Le impressioni iniziali vengono confermate: gli spari al liceo in Francia a Grasse non pare siano terrorismo bensì l’attacco di un ragazzo 17enne studente della scuola Tocqueville che ha aperto il fuoco contro il preside e alcuni compagni di scuola. Il problema per cui resta comunque aperta la pista dell’attentato è la presenza di una bomba artigianale trovata davanti al liceo di Grasse, per fortuna disinnescata in questi istanti dalle forze speciali. La bomba era preparata con della polvere nera artigianale e probabilmente potrebbe anche essere stata composta dallo stesso 17enne arrestato e responsabile della sparatoria, ma appunto non si possono scartare alcuna pista investigativa. L’autore della sparatoria, secondo Nice Matin si chiama Kylian ed è uno studente di 17 anni. La polizia ha fermato il ragazzo che era “in possesso di numerose armi”. Le autorità hanno smentito la presenza di un secondo uomo in fuga. Per il sindaco di Grasse, Jerome Viaud, non si tratta di una azione terroristica. Il ragazzo non era conosciuto dalla polizia, anche se dai primi rilievi pare che avesse visionato di recente video di stragi di massa: inquietante la modalità della sparatoria, con il ragazzo entrato nel liceo con un fucile a pompa, una pistola e due granate.

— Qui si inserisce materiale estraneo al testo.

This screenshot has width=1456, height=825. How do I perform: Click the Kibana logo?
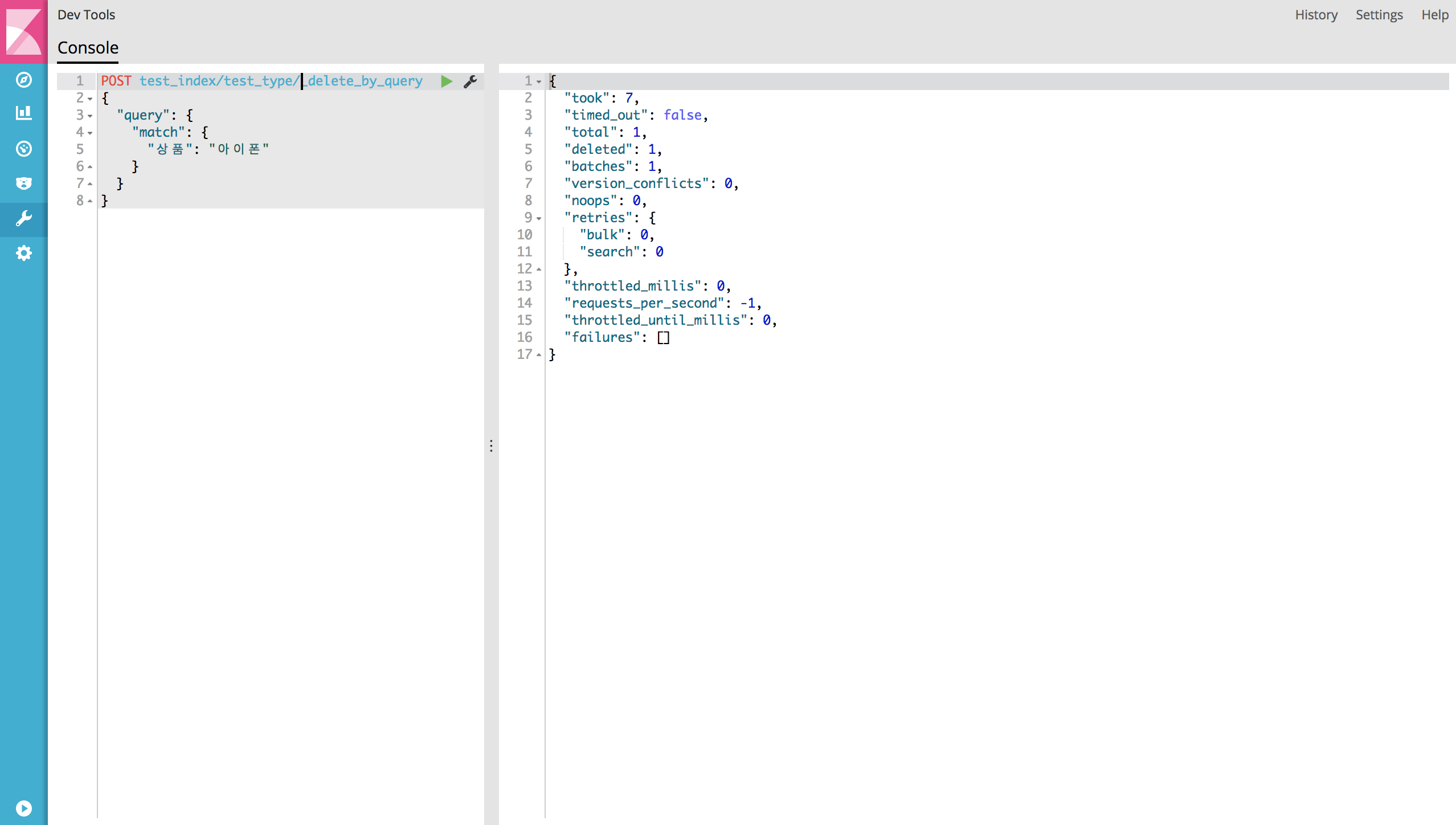(23, 31)
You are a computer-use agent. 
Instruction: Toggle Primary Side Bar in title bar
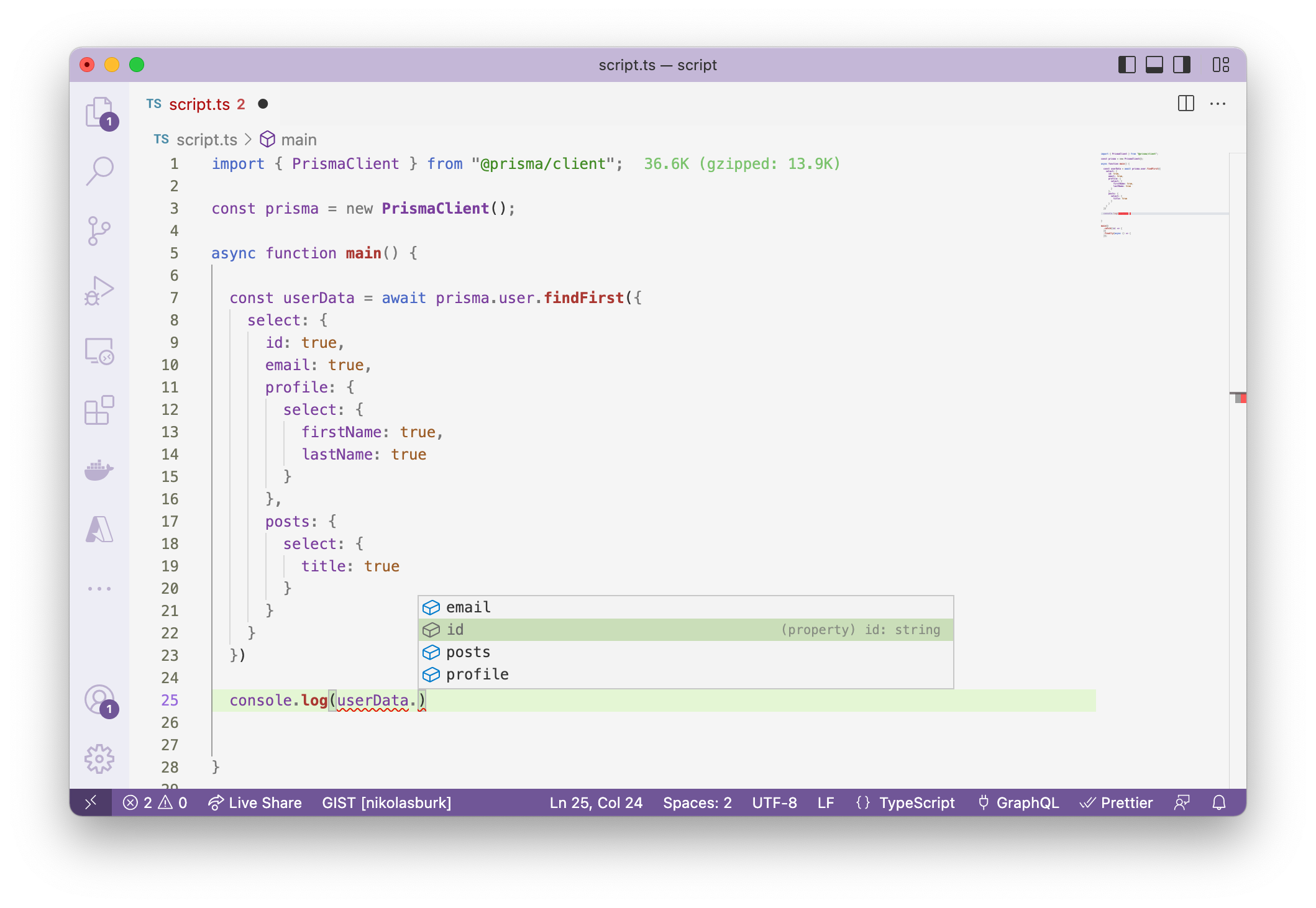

Altro grave atto di terrorismo quest’oggi in Francia: la sparatoria nel liceo a Grasse di pochi minuti fa si aggiunge a quanto avvenuto a Parigi, con una lettera-bomba lasciata alla sede del FMI. La Francia torna sotto il terrore con la dinamica di questo ultimo fatto gravissimo in un liceo di provincia che ancora deve essere chiarita: dai primi elementi di cui siamo in possesso, diverse persone sono rimaste ferite in Francia in una sparatoria nel liceo “Tocqueville” a Grasse, cittadina delle Alpi Marittime. Secondo la polizia francese ad aprire il fuoco sarebbe stato un uomo in possesso di molte armi con le quali ha attaccato prima il preside dell’istituto e poi contro gli stessi ragazzi, ferendone molti. Al momento non si hanno indicazioni più precise su eventuali vittime, anche se sono già arrivati gli uomini dei reparti speciali anti-terrorismo francese (il RAID) che hanno fato evacuare la zona e larga parte dell’istituto scolastico sotto shock. La protezione civile della regione francese delle Alpi Marittime, responsabile per la città di Grasse in cui è avvenuta una sparatoria in un liceo, ha invitato su Twitter i residenti a restare a casa. “Nessun panico, solo prudenza e calma”, scrive la protezione civile.

L’allarme terrorismo è scattato poco fa dopo gli spari avvenuti nel liceo in Francia a Grasse; stando alle prime indicazioni della polizia e forze speciali, un uomo è stato arrestato in relazione alla sparatoria avvenuta in un liceo di Grasse, nel sud della Francia, e una seconda persona è possibilmente in fuga. Secondo però una ultimissima notizia arrivata dal quotidiano francese Nice Matin, l’evento potrebbe non essere riferibile ad un attacco terroristico, bensì a due o più studenti che avrebbero aperto il fuoco contro il preside per motivi ovviamente ancora sconosciuti. Per il comune di Gtrasse al momento non si parla di terrorismo, anche se ogni pista rimane aperta fino a prossimi e decisivi aggiornamenti dalla Francia, piombata dopo la lettera-bomba di Parigi al Fondo Monetario Internazionale ancora sotto la minaccia del terrore di matrice questa volta sconosciuta.